Trump predicted that the spill is “probably going to kill the fish, kill everything,” he said. “And it was totally their mistake.”

The EPA will face even more anger when Congress returns to Washington in September. Lawmakers with authority over the EPA acted quickly to hold the agency accountable.

“This has and will continue to lead to significant economic damage to local businesses, farmers, tribes, and residents,” said Sen. Jim Inhofe (R-Okla.), chairman of the Environment and Public Works Committee.

Inhofe will hold a hearing on the incident and the EPA’s response when Congress returns, his spokeswoman Donelle Harder said.

The House Oversight Committee, chaired by Rep. Jason Chaffetz (R-Utah) is investigating, and requested that the EPA’s Inspector General launch a probe as well.

Jeffrey Lagda, a spokesman for EPA Inspector General Arthur Elkins, said the office has launched an inquiry, though the scope and process have yet to be determined.

The EPA started response efforts within a day of the spill, including testing the Animas River, the San Juan River into which it flows, getting safe water for residents and businesses and other efforts.

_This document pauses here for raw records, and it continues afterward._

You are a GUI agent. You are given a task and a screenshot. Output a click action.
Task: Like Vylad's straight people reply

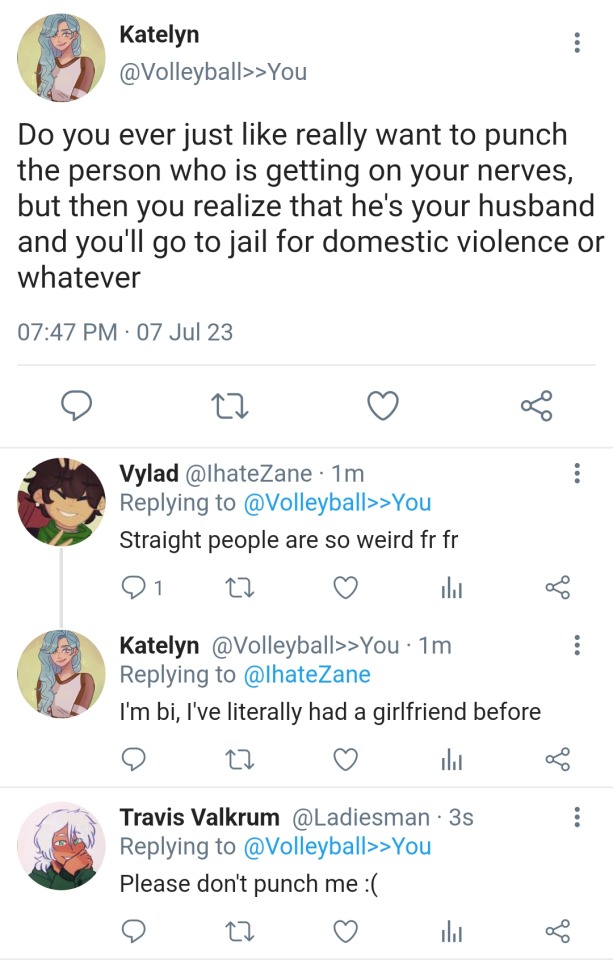tap(345, 589)
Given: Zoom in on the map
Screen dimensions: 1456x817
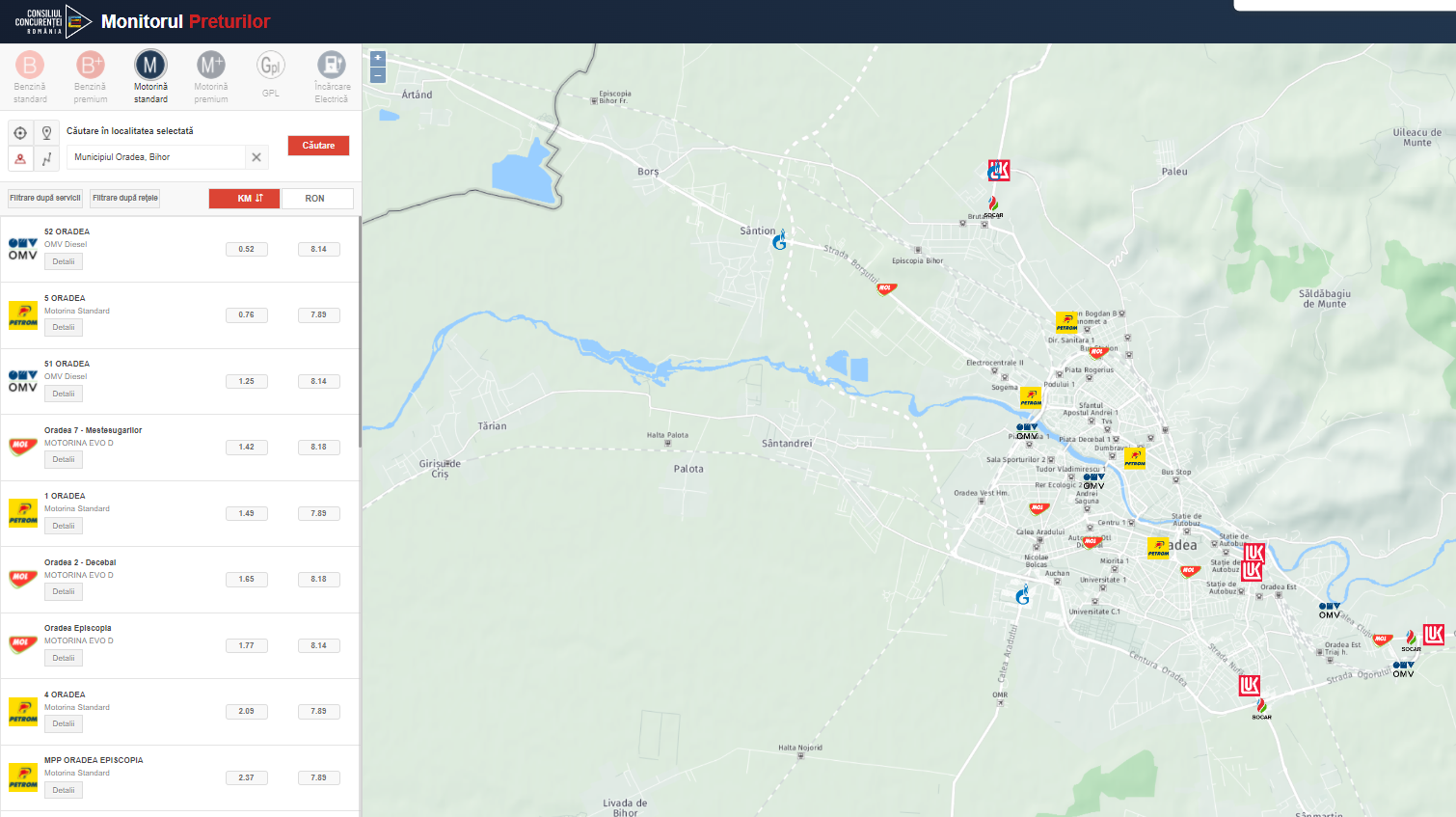Looking at the screenshot, I should (x=378, y=59).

But leaders complained that the EPA was not being transparent enough and not doing enough to help the area cope.

That led McCarthy to travel to the area on Aug. 12 to face local, state and tribal leaders, residents, journalists and others to assure them the EPA was taking its duties seriously.

She apologized repeatedly for the spill and said internal and external investigations would, hopefully, prevent future repeats.

“It is not a ‘trust me’ situation,” she said on her first days there. “People know that EPA had an incident occur, they want to have fresh eyes that are independent of EPA on it, and I want those fresh eyes as much as you do.”

The spill has cleared from the river near the site of the incident, and downstream communities are seeing pollutant levels dropping quickly, the EPA said.

The EPA, though, could face litigation those affected by the spill and its aftermath.

Justin Pidot, an environmental law professor at the University of Denver who used to work at the Justice Department, said that local communities, business and individuals would have a tough time suing the EPA. But he cautioned that the agency’s actions in the days following the spill are critical to its liability.

“If the government engages in a pretty robust effort to address the problems, compensates those who have been injured and restores the environment to the extent practical … I don’t think a judge would be all that sympathetic” to a plaintiff, he said.

The public relations effort might be more difficult.

“This has been a political and media firestorm,” Pidot said. “Obviously, EPA is already under a ton of scrutiny, especially by conservative lawmakers, and this ramps up the pressure.”

Pidot is hopeful that this spill could bring attention to the thousands of abandoned mines in the West and the waste ponds accompanying them.

“There are seriously environmental time bombs waiting to go off,” he said.

While being careful not to understate the EPA’s responsibility for the spill, environmental groups have also used it as an opportunity to highlight the problems of abandoned mines and mining laws that they say go soft on companies.

“The antiquated nature of the law has allowed mining companies to create pollution and walk away, and the failure to reform it has left us without a steady stream of funding to clean up these old mine sites,” said Lauren Pagel, policy director at Earthworks.